Rows showing where targets appear
------
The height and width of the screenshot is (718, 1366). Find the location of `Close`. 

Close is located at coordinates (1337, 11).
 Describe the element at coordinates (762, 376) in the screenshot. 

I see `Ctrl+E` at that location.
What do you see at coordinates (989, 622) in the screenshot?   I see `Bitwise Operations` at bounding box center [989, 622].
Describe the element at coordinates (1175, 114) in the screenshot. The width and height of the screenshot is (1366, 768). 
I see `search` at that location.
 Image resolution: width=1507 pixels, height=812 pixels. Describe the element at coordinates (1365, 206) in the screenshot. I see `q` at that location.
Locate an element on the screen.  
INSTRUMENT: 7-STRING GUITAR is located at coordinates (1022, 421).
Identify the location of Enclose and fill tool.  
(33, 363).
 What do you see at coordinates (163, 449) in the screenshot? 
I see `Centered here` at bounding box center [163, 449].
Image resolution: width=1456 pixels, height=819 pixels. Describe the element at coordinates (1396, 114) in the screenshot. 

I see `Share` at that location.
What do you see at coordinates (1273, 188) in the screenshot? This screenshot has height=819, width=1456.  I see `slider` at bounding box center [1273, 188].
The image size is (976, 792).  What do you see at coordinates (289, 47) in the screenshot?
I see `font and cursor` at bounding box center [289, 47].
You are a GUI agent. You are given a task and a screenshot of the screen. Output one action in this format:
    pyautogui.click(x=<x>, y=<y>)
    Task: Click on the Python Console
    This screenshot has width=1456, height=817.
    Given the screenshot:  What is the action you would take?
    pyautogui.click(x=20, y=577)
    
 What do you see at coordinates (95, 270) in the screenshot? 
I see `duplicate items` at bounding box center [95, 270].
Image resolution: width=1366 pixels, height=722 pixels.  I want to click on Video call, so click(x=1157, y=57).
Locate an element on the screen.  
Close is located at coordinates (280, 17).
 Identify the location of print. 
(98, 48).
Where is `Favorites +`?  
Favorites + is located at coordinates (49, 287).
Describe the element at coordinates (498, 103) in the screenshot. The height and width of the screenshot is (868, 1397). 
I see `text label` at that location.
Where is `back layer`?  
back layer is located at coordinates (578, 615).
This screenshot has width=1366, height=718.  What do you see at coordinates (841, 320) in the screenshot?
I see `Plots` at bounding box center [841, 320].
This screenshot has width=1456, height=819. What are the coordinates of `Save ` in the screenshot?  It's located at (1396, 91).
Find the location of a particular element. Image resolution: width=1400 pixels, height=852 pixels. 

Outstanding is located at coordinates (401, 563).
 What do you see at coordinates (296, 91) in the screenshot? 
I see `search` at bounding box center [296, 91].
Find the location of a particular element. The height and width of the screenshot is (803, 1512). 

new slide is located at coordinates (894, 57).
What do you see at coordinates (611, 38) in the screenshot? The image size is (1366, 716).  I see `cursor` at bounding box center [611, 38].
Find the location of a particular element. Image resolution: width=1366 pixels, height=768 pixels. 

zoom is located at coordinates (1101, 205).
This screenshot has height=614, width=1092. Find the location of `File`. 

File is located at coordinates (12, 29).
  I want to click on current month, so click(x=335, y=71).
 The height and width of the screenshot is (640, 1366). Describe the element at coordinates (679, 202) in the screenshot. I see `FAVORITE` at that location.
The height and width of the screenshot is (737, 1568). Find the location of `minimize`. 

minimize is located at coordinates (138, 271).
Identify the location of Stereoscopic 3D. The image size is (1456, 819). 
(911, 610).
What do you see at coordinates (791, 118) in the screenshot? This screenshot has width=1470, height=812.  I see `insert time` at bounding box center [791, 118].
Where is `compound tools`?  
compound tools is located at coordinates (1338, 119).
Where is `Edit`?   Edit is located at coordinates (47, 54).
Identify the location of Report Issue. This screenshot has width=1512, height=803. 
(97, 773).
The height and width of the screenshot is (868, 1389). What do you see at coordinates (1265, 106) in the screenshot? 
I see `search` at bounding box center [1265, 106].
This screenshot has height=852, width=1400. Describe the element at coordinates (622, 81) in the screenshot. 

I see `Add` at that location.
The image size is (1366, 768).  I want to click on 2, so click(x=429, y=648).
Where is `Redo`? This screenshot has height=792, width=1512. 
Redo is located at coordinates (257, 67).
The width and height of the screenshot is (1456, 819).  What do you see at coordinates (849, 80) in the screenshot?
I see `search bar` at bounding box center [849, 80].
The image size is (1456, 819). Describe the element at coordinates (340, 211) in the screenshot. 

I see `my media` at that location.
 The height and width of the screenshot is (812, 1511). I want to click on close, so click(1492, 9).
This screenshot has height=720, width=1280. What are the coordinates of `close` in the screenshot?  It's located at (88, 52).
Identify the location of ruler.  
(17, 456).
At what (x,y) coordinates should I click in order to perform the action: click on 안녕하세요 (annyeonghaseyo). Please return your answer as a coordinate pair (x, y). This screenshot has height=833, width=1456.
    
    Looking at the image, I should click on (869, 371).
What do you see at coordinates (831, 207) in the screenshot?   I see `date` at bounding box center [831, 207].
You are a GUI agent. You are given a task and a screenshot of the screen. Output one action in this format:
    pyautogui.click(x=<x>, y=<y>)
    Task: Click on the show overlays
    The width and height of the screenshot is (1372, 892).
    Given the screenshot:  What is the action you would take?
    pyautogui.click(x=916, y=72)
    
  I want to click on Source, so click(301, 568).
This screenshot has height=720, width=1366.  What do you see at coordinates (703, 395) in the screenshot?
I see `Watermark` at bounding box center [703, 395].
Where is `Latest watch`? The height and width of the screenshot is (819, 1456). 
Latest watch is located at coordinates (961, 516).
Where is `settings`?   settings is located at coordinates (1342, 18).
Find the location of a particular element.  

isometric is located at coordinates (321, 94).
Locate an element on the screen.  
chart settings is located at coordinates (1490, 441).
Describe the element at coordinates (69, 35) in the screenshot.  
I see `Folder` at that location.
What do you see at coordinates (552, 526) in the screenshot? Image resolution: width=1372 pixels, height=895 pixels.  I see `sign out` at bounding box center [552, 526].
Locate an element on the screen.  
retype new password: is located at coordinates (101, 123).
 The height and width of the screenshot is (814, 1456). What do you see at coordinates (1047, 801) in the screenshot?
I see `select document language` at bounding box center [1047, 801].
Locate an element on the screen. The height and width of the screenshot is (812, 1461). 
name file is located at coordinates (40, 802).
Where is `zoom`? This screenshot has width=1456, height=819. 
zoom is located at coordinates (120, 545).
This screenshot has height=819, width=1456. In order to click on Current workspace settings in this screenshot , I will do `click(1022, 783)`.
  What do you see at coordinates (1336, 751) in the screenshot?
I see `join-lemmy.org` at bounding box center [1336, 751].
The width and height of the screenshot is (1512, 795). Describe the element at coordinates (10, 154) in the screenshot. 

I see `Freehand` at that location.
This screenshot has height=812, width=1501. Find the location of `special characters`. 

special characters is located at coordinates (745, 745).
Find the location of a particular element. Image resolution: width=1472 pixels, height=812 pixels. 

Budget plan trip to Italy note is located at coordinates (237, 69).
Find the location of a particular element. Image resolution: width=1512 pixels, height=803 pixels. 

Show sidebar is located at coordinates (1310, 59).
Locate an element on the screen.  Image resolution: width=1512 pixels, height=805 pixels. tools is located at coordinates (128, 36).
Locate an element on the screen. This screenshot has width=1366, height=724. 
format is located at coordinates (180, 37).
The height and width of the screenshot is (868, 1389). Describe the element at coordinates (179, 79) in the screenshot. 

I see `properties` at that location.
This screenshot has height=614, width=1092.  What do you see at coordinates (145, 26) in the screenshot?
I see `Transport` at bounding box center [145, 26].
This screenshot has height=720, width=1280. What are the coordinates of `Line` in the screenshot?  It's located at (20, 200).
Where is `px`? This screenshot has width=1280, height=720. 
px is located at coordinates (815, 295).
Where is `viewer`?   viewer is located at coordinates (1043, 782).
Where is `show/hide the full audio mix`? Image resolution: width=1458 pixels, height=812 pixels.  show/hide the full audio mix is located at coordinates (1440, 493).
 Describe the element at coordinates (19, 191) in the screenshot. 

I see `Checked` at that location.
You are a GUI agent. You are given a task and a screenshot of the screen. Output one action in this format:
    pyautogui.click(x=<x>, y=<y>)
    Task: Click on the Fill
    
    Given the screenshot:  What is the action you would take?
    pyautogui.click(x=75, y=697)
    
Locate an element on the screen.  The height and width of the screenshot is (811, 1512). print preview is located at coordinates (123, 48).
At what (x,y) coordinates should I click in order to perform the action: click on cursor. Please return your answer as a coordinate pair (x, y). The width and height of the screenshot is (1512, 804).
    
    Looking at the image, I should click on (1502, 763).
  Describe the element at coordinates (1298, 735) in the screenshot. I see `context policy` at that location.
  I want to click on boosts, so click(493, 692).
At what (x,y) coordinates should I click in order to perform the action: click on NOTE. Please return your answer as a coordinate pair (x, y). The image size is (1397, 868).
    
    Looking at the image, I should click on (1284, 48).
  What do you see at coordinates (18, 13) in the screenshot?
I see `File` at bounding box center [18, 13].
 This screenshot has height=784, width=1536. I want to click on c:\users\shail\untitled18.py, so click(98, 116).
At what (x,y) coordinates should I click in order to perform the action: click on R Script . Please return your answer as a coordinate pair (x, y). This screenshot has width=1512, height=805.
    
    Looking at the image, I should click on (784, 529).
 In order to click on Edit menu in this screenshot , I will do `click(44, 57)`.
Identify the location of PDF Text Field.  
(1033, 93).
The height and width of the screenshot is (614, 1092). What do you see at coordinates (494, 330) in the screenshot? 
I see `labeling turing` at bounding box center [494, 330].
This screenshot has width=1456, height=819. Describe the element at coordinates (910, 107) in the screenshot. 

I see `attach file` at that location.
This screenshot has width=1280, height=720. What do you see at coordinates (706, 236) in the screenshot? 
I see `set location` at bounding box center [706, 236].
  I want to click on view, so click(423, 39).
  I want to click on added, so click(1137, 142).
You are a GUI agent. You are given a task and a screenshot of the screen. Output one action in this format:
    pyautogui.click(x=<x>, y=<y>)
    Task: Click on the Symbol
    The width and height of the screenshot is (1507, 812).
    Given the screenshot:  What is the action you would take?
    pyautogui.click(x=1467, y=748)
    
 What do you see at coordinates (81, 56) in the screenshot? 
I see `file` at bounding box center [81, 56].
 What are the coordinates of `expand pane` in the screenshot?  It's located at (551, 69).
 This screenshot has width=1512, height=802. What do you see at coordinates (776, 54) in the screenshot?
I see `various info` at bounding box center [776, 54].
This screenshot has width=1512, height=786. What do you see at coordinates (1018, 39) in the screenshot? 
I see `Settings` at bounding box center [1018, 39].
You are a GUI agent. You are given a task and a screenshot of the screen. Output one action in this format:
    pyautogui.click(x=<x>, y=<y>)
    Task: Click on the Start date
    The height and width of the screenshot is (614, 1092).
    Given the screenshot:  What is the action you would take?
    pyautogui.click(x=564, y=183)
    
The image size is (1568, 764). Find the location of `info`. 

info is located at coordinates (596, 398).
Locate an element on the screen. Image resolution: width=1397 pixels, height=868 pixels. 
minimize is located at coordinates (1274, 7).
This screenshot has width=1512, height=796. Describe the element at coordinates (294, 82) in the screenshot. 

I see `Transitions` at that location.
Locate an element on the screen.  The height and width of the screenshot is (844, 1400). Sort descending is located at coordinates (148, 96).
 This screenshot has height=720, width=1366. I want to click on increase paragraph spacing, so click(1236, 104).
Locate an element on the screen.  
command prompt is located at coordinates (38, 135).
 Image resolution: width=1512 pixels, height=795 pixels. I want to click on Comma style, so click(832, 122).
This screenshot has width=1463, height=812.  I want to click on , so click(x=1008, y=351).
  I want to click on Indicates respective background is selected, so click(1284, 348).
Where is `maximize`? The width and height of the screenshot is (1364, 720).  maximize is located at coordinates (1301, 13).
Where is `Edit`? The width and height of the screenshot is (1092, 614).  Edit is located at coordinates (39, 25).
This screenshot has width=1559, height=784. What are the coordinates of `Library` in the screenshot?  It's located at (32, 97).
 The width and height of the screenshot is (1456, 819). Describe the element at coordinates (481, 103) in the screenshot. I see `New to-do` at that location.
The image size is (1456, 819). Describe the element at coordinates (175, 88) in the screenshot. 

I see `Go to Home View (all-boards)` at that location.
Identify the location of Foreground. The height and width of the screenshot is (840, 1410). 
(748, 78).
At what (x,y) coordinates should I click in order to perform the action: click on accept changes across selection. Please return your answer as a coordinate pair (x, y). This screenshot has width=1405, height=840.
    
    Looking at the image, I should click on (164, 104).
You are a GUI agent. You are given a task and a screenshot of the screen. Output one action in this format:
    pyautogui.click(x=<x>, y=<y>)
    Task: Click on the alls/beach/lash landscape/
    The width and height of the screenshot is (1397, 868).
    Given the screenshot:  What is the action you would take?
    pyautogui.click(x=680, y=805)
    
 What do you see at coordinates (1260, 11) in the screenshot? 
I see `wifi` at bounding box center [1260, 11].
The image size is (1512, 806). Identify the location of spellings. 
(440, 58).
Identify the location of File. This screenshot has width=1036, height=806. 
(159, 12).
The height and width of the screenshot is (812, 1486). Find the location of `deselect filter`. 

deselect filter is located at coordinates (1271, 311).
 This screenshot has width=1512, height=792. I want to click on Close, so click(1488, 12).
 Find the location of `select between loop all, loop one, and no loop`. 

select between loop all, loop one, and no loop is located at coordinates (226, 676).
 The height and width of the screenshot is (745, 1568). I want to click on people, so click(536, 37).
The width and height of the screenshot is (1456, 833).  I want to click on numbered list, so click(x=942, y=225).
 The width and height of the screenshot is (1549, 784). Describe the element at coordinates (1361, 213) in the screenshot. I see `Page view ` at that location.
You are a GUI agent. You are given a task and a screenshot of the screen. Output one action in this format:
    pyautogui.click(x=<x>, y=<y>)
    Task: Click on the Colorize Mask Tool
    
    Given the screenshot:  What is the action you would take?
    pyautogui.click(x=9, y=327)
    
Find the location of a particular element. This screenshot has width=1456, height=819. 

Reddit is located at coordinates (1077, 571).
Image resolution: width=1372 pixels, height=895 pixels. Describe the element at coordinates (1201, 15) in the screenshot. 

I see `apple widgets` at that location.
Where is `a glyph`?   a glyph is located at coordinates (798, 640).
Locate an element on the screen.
------
What is required:
Retype the items verbatim, from the line containing "is (1512, 804)." through the line containing "I want to click on added, so", with both of those lines included.

The completed task:
At what (x,y) coordinates should I click in order to perform the action: click on cursor. Please return your answer as a coordinate pair (x, y). The width and height of the screenshot is (1512, 804).
    
    Looking at the image, I should click on (1502, 763).
  Describe the element at coordinates (1298, 735) in the screenshot. I see `context policy` at that location.
  I want to click on boosts, so click(493, 692).
At what (x,y) coordinates should I click in order to perform the action: click on NOTE. Please return your answer as a coordinate pair (x, y). The image size is (1397, 868).
    
    Looking at the image, I should click on (1284, 48).
  What do you see at coordinates (18, 13) in the screenshot?
I see `File` at bounding box center [18, 13].
 This screenshot has height=784, width=1536. I want to click on c:\users\shail\untitled18.py, so click(98, 116).
At what (x,y) coordinates should I click in order to perform the action: click on R Script . Please return your answer as a coordinate pair (x, y). This screenshot has width=1512, height=805.
    
    Looking at the image, I should click on (784, 529).
 In order to click on Edit menu in this screenshot , I will do `click(44, 57)`.
Identify the location of PDF Text Field.  
(1033, 93).
The height and width of the screenshot is (614, 1092). What do you see at coordinates (494, 330) in the screenshot? 
I see `labeling turing` at bounding box center [494, 330].
This screenshot has width=1456, height=819. Describe the element at coordinates (910, 107) in the screenshot. 

I see `attach file` at that location.
This screenshot has width=1280, height=720. What do you see at coordinates (706, 236) in the screenshot? 
I see `set location` at bounding box center [706, 236].
  I want to click on view, so click(423, 39).
  I want to click on added, so click(1137, 142).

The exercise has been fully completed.